Wei Dai comments on AI alignment shouldn’t be conflated with AI moral achievement

Wei Dai 30 Dec 2023 16:41 UTC
34 points
5 ∶ 1

To be sure, ensuring AI development proceeds ethically is a valuable aim, but I claim this goal is *not *the same thing as “AI alignment”, in the sense of getting AIs to try to do what people want.

There was at least one early definition of “AI alignment” to mean something much broader:

The “alignment problem for advanced agents” or “AI alignment” is the overarching research topic of how to develop sufficiently advanced machine intelligences such that running them produces good outcomes in the real world.

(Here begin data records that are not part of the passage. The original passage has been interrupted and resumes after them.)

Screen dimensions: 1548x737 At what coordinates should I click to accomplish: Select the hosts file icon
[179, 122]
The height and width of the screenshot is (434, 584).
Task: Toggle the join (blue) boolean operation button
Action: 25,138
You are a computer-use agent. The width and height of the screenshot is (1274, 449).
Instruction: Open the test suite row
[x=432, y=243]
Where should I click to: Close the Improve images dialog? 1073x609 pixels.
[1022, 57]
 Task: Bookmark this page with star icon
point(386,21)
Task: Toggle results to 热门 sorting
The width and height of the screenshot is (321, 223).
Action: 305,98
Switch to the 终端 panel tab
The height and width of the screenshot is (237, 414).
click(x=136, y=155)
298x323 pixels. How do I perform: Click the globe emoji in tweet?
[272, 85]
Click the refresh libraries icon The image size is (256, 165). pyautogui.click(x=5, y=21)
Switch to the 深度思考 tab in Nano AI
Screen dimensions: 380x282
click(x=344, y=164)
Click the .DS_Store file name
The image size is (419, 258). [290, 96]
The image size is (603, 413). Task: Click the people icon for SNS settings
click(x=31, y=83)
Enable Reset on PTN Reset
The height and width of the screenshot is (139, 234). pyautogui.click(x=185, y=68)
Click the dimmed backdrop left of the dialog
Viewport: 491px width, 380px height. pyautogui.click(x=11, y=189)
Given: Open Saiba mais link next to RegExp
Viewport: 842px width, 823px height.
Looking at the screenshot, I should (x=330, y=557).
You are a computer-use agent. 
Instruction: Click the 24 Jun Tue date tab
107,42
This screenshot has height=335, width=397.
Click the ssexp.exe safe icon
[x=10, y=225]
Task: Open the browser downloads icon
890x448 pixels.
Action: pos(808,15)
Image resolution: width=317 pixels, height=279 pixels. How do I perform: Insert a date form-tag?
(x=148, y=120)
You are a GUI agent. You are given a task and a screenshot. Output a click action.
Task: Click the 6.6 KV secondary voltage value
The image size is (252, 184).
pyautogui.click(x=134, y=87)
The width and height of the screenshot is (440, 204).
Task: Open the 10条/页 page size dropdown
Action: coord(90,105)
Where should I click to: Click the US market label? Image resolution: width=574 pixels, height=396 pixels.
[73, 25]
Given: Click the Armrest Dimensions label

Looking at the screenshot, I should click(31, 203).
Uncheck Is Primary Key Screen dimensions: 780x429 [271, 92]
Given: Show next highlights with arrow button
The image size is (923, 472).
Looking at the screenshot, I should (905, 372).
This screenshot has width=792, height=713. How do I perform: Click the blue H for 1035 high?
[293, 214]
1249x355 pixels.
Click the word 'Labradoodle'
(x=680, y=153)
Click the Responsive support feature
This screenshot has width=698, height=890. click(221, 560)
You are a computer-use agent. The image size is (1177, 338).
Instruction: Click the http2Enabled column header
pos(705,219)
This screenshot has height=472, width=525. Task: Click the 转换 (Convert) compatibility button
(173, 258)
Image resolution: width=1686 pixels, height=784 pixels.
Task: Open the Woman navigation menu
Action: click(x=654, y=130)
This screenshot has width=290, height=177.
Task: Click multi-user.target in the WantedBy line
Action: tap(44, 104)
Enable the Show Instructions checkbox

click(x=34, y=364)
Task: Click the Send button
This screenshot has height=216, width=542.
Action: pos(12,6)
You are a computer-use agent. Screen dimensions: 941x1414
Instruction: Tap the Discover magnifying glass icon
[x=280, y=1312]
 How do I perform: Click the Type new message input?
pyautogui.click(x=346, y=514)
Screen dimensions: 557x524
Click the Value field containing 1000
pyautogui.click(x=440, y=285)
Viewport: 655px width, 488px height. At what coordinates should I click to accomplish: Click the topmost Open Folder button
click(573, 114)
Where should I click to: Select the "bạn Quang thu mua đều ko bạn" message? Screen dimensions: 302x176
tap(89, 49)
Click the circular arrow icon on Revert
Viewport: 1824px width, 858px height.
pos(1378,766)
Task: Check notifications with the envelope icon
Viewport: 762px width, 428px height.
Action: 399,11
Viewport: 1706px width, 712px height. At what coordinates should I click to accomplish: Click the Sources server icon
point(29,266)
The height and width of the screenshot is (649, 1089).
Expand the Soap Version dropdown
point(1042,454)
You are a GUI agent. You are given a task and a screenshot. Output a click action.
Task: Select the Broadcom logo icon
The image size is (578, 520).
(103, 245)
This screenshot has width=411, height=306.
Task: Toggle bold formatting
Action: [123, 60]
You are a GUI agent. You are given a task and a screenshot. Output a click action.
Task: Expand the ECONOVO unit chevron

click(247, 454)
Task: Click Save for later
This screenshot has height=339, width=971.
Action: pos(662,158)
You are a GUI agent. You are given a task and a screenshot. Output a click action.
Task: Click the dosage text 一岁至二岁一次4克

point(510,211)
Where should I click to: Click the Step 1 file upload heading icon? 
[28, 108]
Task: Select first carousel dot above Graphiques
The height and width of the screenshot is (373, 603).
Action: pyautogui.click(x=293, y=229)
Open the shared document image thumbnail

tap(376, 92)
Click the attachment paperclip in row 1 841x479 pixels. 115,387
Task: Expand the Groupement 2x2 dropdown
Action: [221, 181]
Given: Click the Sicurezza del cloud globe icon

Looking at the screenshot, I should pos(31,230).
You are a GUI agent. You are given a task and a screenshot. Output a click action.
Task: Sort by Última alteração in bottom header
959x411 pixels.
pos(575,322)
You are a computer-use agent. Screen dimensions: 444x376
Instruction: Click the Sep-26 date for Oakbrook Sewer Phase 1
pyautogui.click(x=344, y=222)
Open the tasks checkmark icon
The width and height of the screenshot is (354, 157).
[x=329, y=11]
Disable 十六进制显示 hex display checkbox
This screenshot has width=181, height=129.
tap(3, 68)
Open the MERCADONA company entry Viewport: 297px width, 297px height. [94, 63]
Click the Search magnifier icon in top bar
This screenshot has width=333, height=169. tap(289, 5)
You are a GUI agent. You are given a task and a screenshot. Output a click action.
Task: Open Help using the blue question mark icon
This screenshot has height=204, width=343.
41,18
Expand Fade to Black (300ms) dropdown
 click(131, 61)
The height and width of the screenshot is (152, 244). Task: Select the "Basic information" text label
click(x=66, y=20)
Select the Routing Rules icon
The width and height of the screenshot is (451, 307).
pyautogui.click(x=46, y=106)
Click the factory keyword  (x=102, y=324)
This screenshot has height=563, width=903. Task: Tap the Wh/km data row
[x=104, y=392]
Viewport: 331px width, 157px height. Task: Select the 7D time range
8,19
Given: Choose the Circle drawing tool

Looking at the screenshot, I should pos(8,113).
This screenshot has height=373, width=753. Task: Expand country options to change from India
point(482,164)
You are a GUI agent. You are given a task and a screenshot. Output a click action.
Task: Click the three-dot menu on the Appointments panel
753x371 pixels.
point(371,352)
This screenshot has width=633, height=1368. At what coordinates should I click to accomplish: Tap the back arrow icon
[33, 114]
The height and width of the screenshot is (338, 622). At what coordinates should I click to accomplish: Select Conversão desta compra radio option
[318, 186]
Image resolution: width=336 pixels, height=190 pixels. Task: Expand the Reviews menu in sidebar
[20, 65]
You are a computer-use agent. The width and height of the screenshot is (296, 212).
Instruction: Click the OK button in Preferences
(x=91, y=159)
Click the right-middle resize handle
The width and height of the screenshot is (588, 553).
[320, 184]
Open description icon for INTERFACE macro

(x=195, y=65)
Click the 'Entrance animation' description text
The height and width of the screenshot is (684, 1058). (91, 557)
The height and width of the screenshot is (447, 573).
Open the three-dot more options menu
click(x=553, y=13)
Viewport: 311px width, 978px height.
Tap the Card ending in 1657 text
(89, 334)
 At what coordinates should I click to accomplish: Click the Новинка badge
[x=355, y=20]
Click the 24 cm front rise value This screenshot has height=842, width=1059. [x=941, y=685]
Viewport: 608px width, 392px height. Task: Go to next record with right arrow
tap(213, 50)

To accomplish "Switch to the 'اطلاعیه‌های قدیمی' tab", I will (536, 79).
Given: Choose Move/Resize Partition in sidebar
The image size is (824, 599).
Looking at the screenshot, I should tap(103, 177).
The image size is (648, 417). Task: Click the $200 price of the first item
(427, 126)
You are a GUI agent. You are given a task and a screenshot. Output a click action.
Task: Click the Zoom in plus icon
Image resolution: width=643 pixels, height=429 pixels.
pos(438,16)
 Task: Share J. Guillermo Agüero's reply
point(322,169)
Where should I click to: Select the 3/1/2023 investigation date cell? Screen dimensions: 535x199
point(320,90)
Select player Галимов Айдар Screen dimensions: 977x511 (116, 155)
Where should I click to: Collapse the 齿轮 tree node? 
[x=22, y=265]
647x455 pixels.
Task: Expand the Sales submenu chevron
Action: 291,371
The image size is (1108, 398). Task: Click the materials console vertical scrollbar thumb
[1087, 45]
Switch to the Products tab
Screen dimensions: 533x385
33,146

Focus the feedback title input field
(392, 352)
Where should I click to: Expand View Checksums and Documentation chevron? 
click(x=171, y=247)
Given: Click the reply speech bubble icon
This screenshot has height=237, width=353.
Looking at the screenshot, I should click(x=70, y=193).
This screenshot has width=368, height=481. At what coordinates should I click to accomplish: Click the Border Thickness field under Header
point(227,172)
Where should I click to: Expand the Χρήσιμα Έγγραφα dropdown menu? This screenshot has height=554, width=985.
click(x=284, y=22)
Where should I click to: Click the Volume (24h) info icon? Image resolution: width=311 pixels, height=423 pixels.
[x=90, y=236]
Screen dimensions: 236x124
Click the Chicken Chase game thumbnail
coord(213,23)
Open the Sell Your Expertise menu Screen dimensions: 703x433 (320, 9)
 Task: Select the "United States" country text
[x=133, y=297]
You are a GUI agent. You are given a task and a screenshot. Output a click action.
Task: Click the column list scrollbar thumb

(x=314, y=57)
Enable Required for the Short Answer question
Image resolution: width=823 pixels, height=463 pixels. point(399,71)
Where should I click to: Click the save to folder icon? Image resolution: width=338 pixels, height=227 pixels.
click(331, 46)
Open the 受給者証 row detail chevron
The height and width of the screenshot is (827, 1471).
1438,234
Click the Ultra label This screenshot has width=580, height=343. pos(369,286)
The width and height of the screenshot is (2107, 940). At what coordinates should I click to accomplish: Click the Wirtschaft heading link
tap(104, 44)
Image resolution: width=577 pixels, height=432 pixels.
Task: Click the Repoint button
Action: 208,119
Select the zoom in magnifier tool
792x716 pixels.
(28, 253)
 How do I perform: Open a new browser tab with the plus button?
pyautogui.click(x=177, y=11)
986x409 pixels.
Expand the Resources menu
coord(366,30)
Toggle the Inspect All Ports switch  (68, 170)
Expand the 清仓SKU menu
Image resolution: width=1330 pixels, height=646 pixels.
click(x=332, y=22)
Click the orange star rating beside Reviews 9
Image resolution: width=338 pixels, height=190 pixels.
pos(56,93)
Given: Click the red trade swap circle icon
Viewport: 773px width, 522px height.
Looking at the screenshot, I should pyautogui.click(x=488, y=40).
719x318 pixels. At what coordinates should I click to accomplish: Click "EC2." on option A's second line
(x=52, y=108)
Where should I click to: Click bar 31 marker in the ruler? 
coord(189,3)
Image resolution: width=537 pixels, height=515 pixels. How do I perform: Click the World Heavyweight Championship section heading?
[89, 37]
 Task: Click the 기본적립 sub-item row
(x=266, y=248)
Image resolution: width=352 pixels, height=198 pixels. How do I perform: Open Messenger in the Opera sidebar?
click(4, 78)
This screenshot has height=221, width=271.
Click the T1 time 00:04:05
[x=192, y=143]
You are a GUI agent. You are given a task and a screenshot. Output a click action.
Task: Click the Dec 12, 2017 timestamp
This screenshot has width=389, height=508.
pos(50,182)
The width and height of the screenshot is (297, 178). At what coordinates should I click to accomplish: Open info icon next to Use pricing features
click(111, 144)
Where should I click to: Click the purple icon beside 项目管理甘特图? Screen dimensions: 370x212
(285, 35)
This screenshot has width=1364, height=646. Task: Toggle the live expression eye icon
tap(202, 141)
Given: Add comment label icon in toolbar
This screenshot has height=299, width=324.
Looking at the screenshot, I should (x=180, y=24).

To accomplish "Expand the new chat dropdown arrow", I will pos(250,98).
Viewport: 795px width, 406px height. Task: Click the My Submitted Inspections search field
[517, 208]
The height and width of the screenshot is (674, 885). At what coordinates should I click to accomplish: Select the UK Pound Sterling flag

I’ve argued that we should keep using this broader definition, in part for historical reasons, and in part so that AI labs (and others, such as EAs) can more easily keep in mind that their ethical obligations/opportunities go beyond making sure that AI does what people want. But it seems that I’ve lost that argument so it’s good to periodically remind people to think more broadly about their obligations/opportunities. (You don’t say this explicitly, but I’m guessing it’s part of your aim in writing this post?)

(Recently I’ve been using “AI safety” and “AI x-safety” interchangeably when I want to refer to the “overarching” project of making the AI transition go well, but I’m open to being convinced that we should come up with another term for this.)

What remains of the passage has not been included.